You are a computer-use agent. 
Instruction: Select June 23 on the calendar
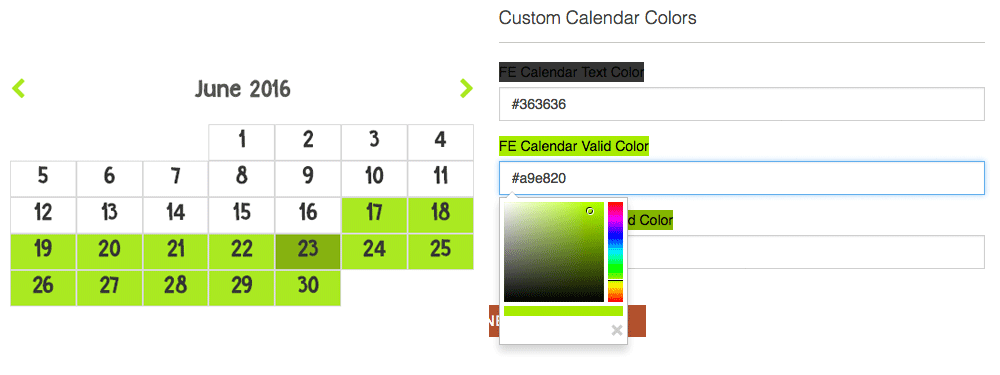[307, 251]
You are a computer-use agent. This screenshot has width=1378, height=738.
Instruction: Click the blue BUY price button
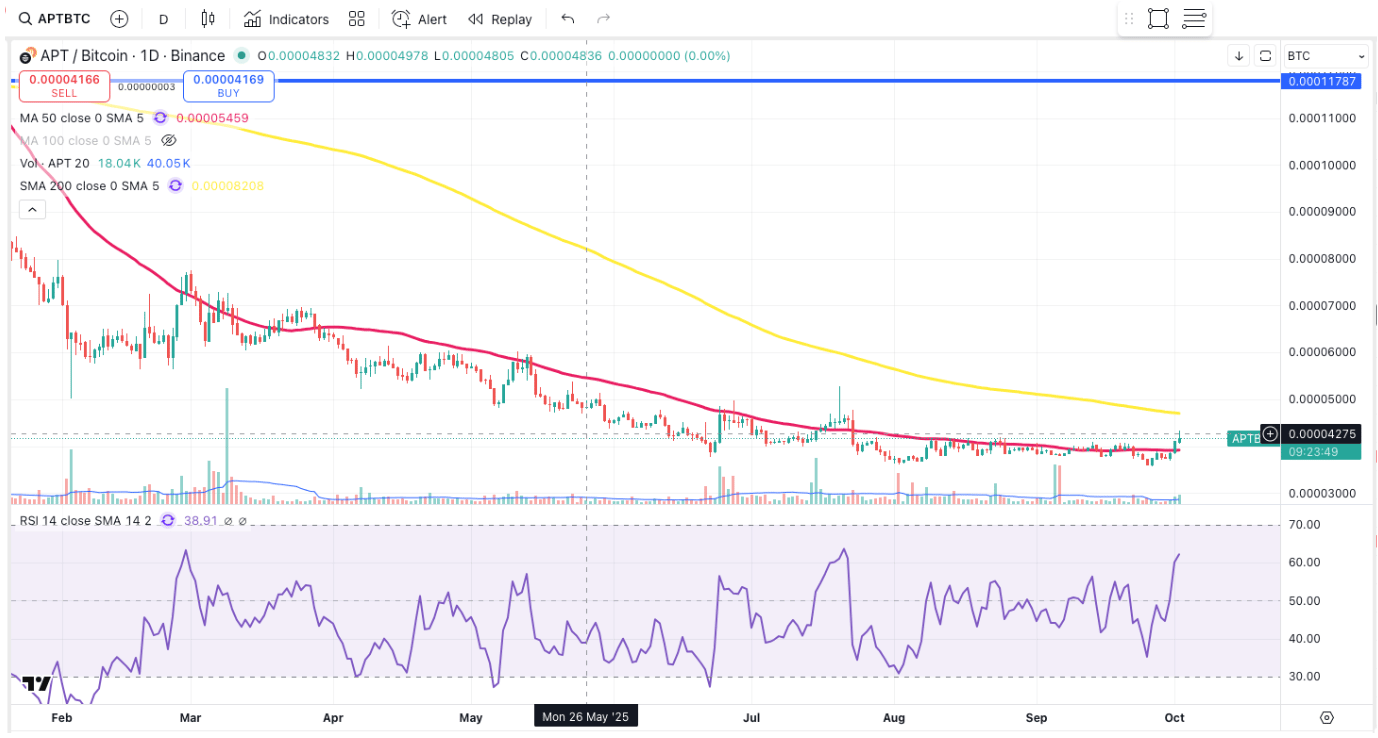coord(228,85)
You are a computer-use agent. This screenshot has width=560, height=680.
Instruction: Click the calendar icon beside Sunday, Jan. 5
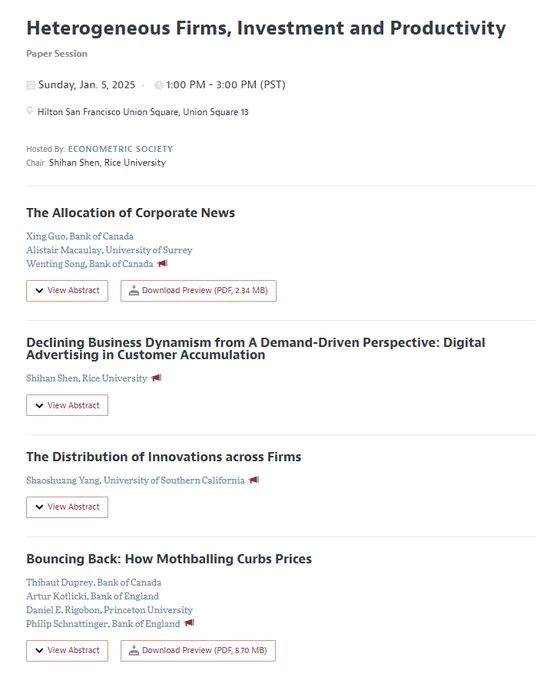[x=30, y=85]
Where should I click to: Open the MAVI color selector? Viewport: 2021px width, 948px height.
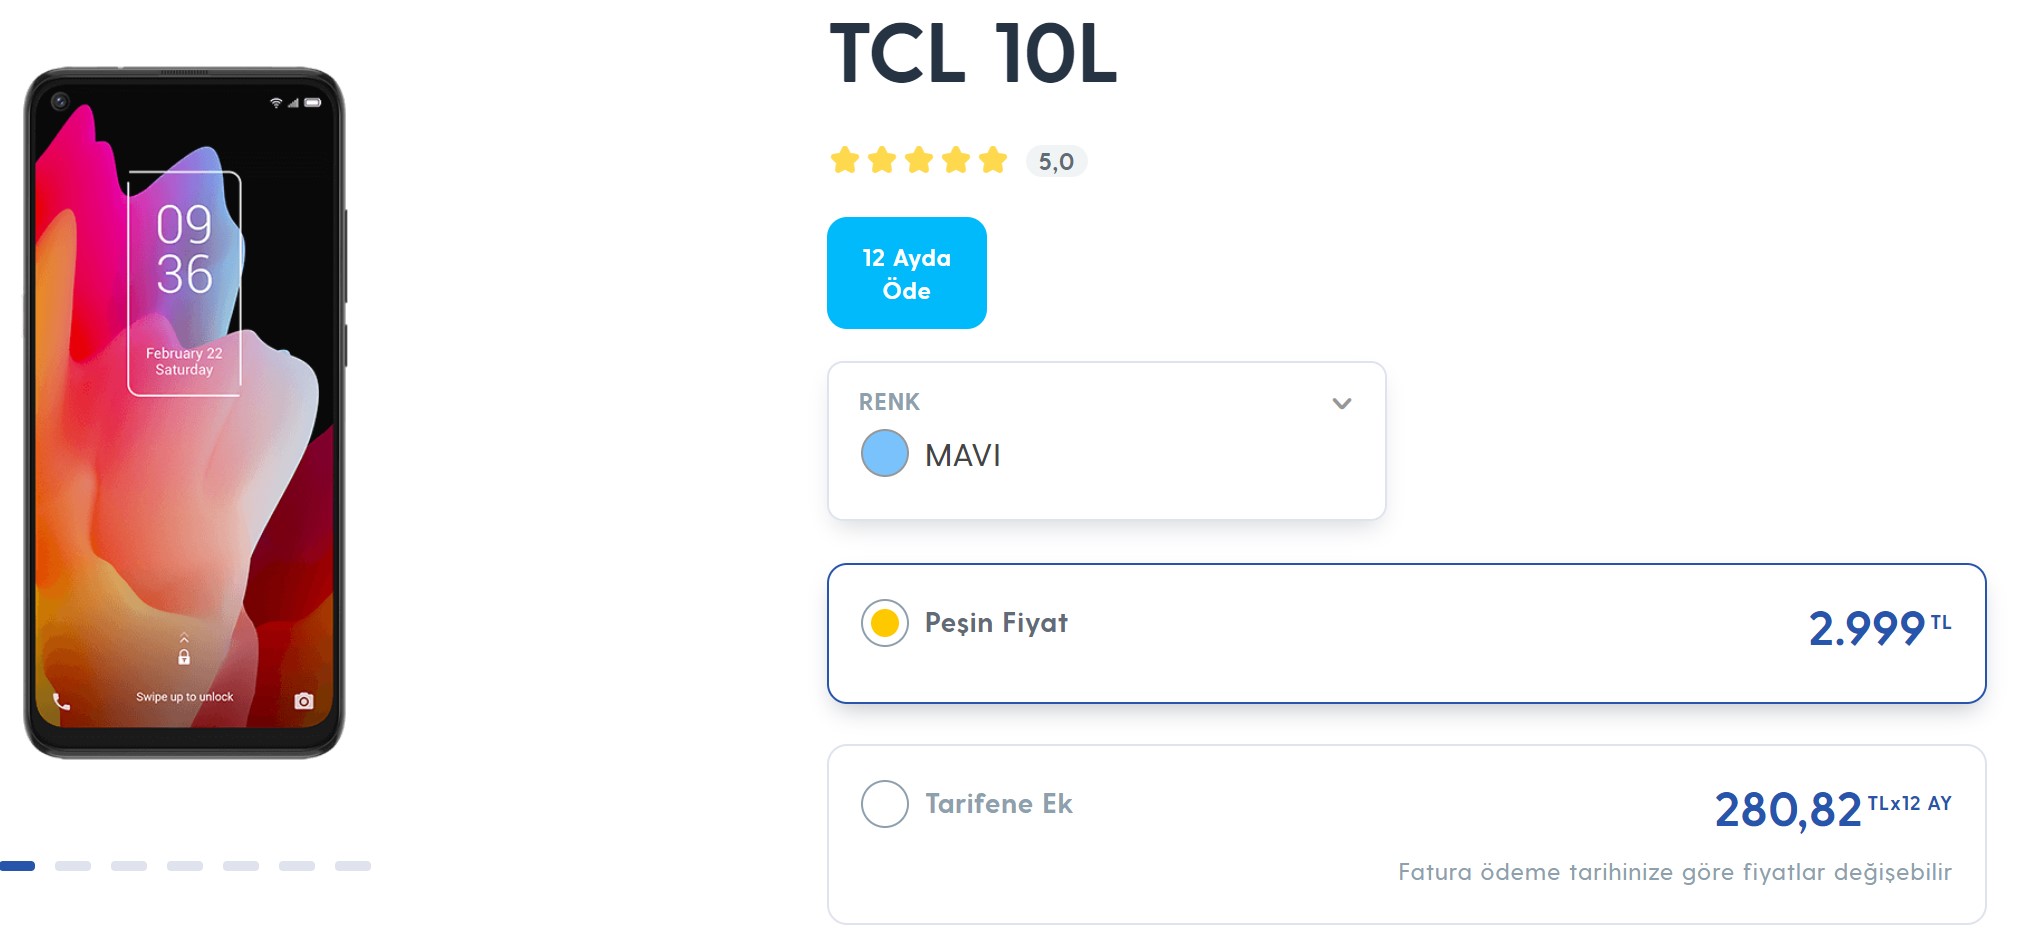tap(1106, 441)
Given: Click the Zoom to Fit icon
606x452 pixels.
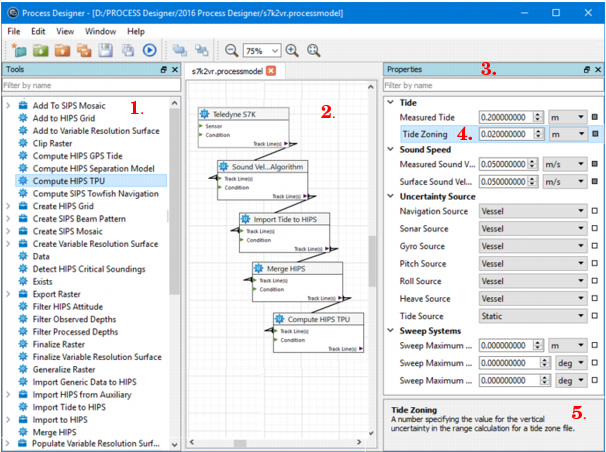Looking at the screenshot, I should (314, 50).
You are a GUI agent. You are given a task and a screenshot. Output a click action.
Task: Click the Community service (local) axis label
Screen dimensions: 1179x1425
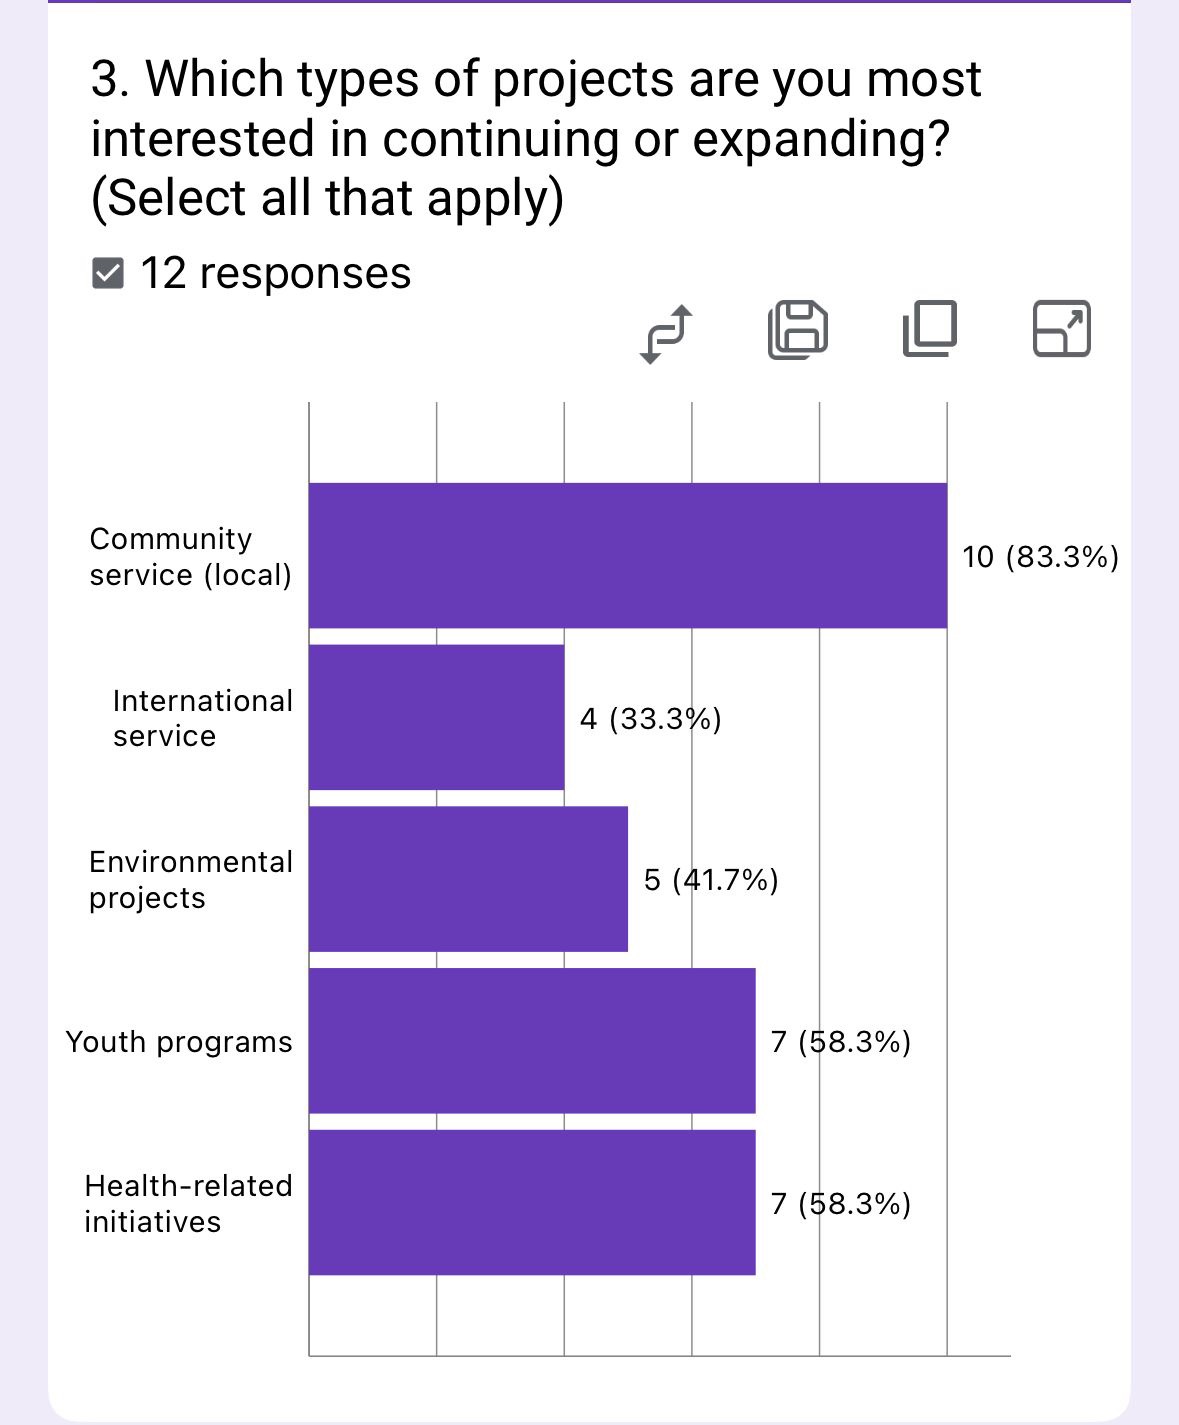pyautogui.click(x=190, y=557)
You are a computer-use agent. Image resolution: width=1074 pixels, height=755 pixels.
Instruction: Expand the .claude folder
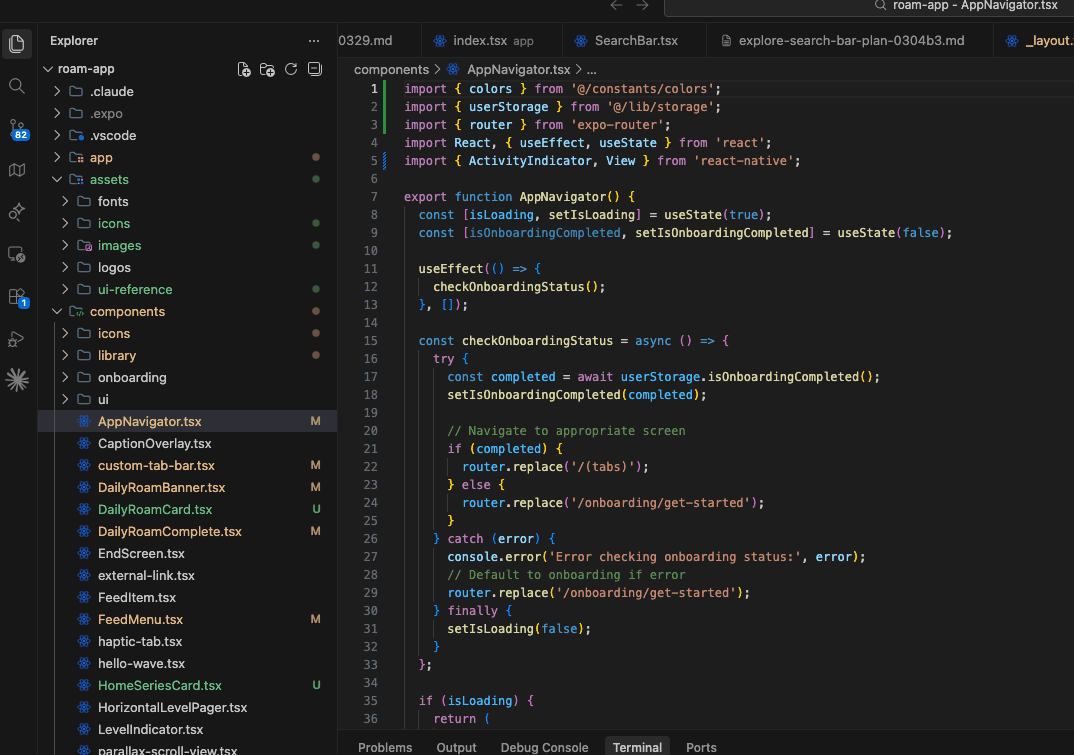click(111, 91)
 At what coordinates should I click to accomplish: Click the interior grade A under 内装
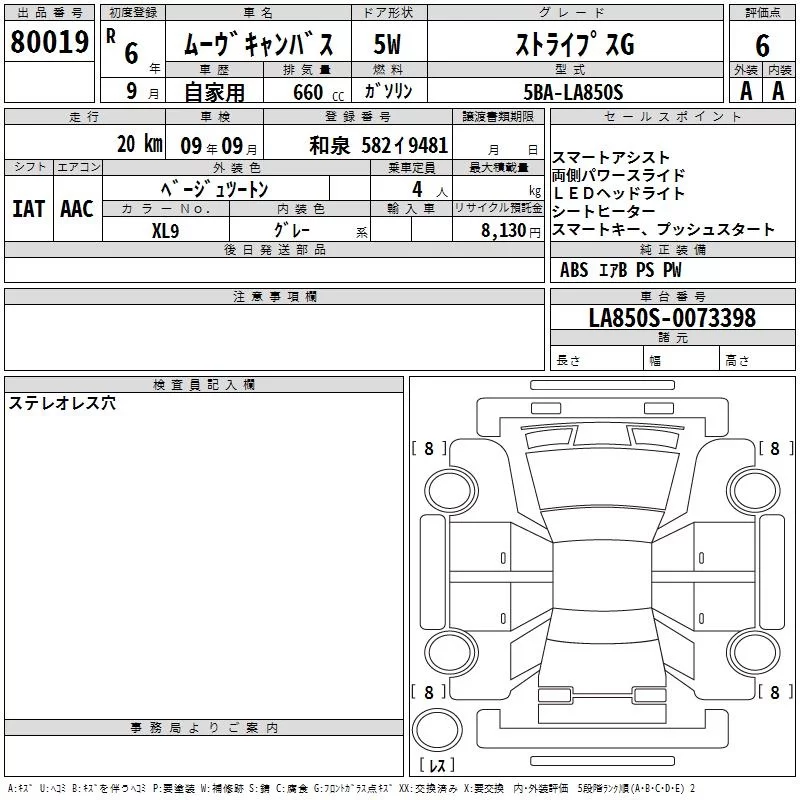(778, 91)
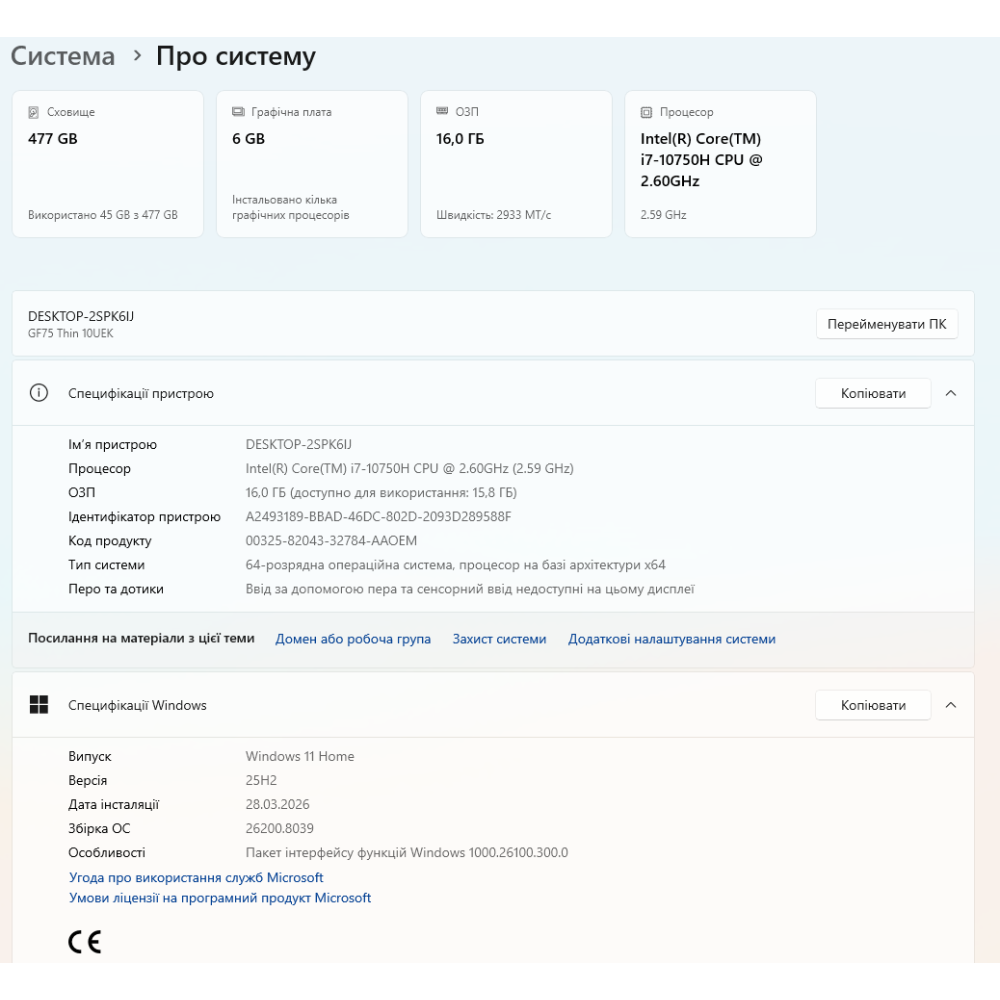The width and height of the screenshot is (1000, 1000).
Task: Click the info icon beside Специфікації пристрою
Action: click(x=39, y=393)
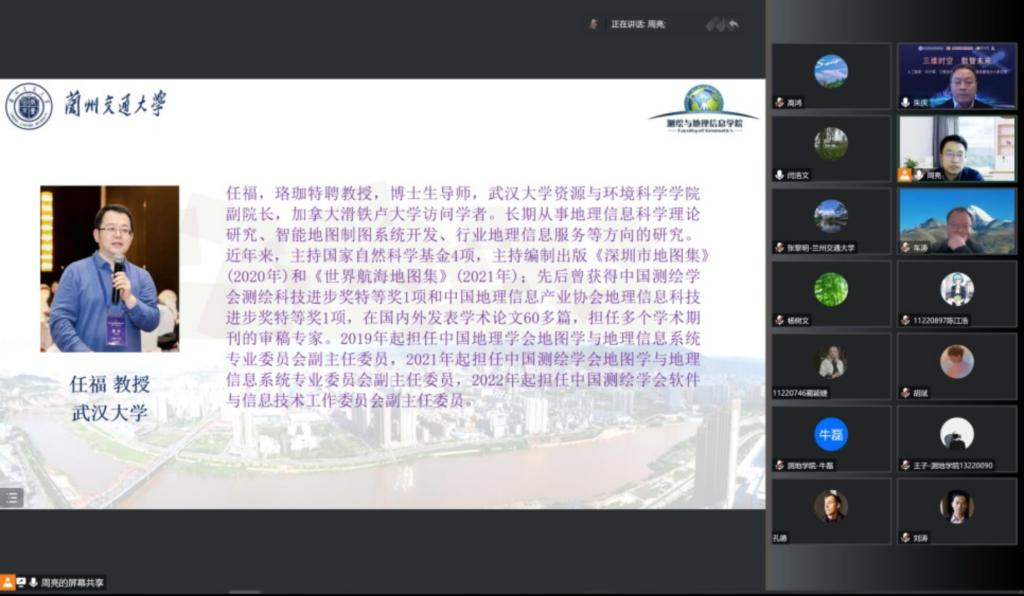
....................
Reproduce all of the entries above verbatim, leaving out the pictures.

REPLY
You are a computer-use agent. 
Instruction: Select June 23 on the calendar
[307, 251]
You are a computer-use agent. This screenshot has width=1378, height=738.
Instruction: Click the blue BUY price button
coord(228,85)
You are a computer-use agent. This screenshot has width=560, height=680.
Instruction: Click the calendar icon beside Sunday, Jan. 5
[x=30, y=85]
Where should I click to: Open the MAVI color selector? Viewport: 2021px width, 948px height.
tap(1106, 441)
Given: Click the Zoom to Fit icon
606x452 pixels.
Looking at the screenshot, I should (314, 50).
You are a GUI agent. You are given a task and a screenshot. Output a click action.
Task: Click the Community service (local) axis label
Screen dimensions: 1179x1425
pyautogui.click(x=190, y=557)
You are a computer-use agent. Image resolution: width=1074 pixels, height=755 pixels.
Instruction: Expand the .claude folder
click(111, 91)
 At what coordinates should I click to accomplish: Click the interior grade A under 内装
(778, 91)
The width and height of the screenshot is (1000, 1000).
Task: Click the info icon beside Специфікації пристрою
Action: click(x=39, y=393)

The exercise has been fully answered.